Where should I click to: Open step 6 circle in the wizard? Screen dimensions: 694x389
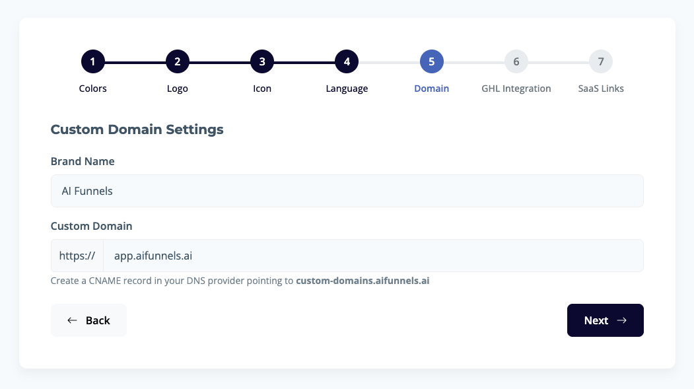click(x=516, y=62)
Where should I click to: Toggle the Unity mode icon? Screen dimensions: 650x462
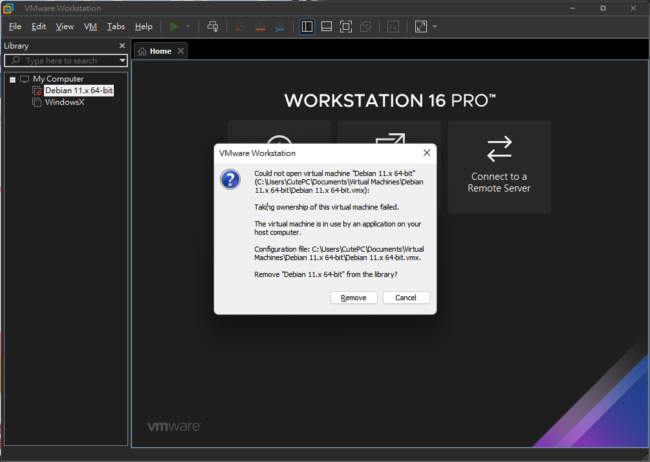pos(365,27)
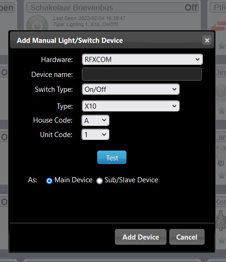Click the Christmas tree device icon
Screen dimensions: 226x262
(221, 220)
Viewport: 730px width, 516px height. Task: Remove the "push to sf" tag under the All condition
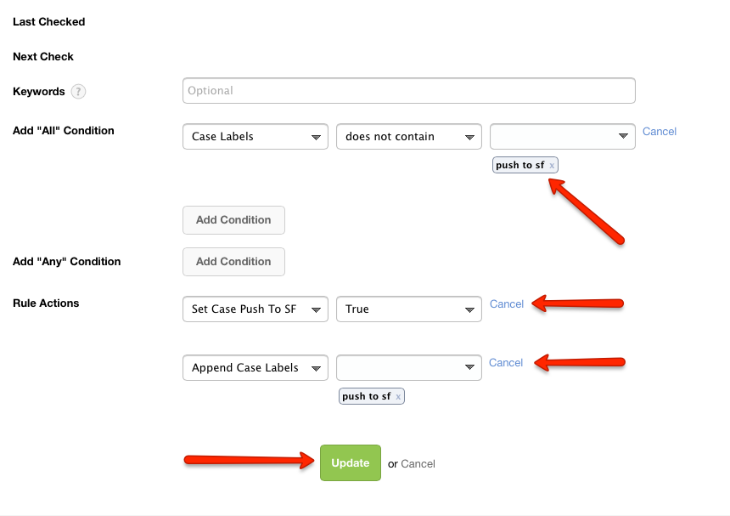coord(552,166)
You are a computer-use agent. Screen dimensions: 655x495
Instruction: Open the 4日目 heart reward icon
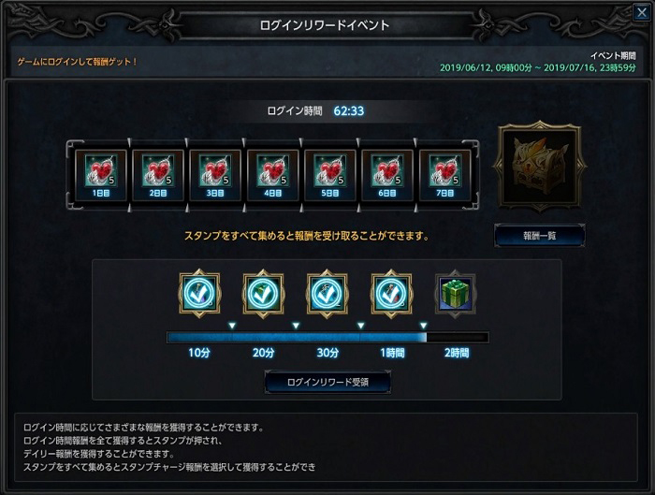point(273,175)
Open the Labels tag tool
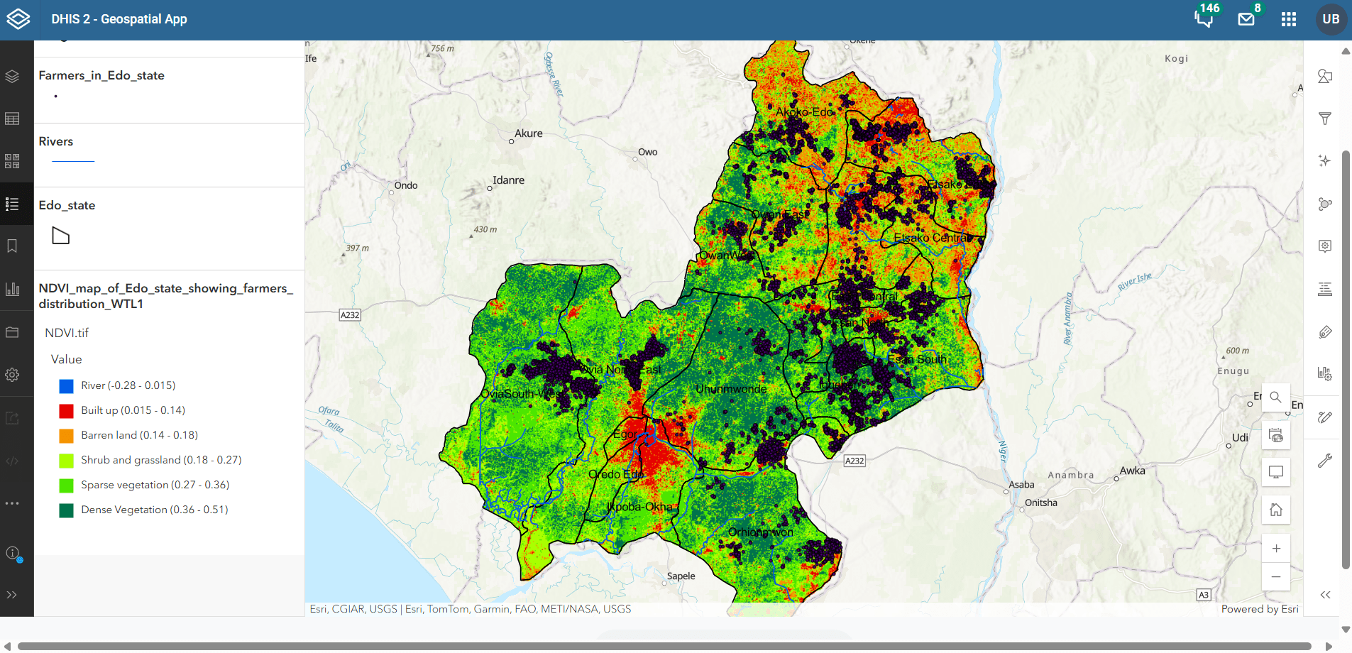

▶ **EXERCISE OBJECTIVE**
Give back each entry exactly as it appears, with no pictures.

▶ **ANSWER SECTION**
Where should I click to: Open step 6 circle in the wizard? Screen dimensions: 694x389
click(x=516, y=62)
Where should I click to: Toggle the Unity mode icon? Screen dimensions: 650x462
pos(365,27)
Click the Christmas tree device icon
Screen dimensions: 226x262
(221, 220)
Viewport: 730px width, 516px height. Task: Remove the "push to sf" tag under the All condition
coord(552,166)
You are a computer-use agent. Screen dimensions: 655x495
Instruction: Open the 4日目 heart reward icon
point(273,175)
Open the Labels tag tool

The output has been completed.